Imagine you are on an island in the middle of the ocean. You have a radio to ask for rescue. You received a message to turn 135 degrees. Where is 135 degrees?

a. Draw a compass from the point and always face the north line.

b. Moving clockwise, east will be 090°, south is 180°, and west is 270°. It will be between the easterly and southerly direction.

c. Measuring the angle 135-degrees, roughly, the blue line will be 135°.

**Example 2:
**The first ship leaves the port and travels 20 km on a bearing 0f 260°. At the same time, a second ship also leaves the same port and travels 14 km on a bearing of 190°. How far apart are the two ships?

Let’s make an illustration:

a. Let’s label as point C the starting point or the port.

b. The angle ACB = 250° + 190° = 60°

c. From the port (C) to the location of the first ship (A) is 20 km. The second ship (B) from the port (C) is 14 km.

d. We will now use the cosine law:

\( c^2 = a^2 + b^2 – 2ab \cos C\)

\( c^2 = 14^2 + 20^2 – 2(14)(20) \cos 60°\)

\( c= 17.78 km\)

**Example 3:
**A ship from the port travels for 60 km on the bearing of 120°. It continuous to travel and changes direction for another 50km on a bearing of 080°. How far is the ship from the starting point?

Let’s make an illustration using a compass rose to trace where the ship travels.

We’ve formed a triangle. Now analyse the illustration:

a. If the measure of angle A is 120°, then the measure of the remaining angle through the south is 60°.

b. Let’s assume that from point A through the north the angle is 60°.

c. Let’s say the current location of the ship is point C. ∠ABC = 60° + 80° = 140°.

d.Remember, cosine law. It is used to find the measure of an angle or sides of a non right triangle. Let’s use \( b^2 = a^2 + c^2 – 2ac \cos B\).

\( b^2 = a^2 + c^2 – 2ac \cos B\) Substitute the given

\( b^2 = {(50)}^2 + {(60)}^2 – 2(50)(60) \cos 140°\)

\( b^2 = {(50)}^2 + {(60)}^2 – 2(50)(60) \cos 140°\)

\( b = 103.42 km \)

STATED EXERCISE 1: Filter the entries below and copy every line that contains the word "Task".

(Rows on where targets appear)
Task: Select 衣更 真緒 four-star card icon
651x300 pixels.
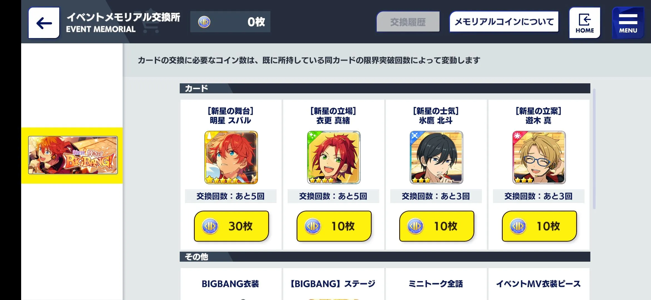Action: 334,158
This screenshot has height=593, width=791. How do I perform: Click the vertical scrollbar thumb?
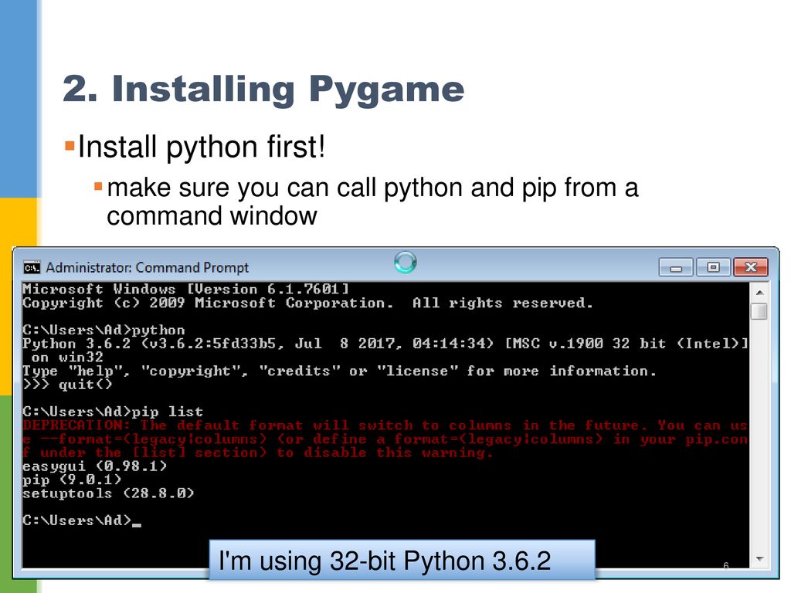pos(759,311)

STATED EXERCISE 2: Rewrite the stretch of the bearings text from "c. From the" through "2(14)(20) \cos 60°\)", switching "port" to "harbor" each time it appears.

RESPONSE 1:
Task: Select 衣更 真緒 four-star card icon

RESPONSE 2:
c. From the harbor (C) to the location of the first ship (A) is 20 km. The second ship (B) from the harbor (C) is 14 km.

d. We will now use the cosine law:

\( c^2 = a^2 + b^2 – 2ab \cos C\)

\( c^2 = 14^2 + 20^2 – 2(14)(20) \cos 60°\)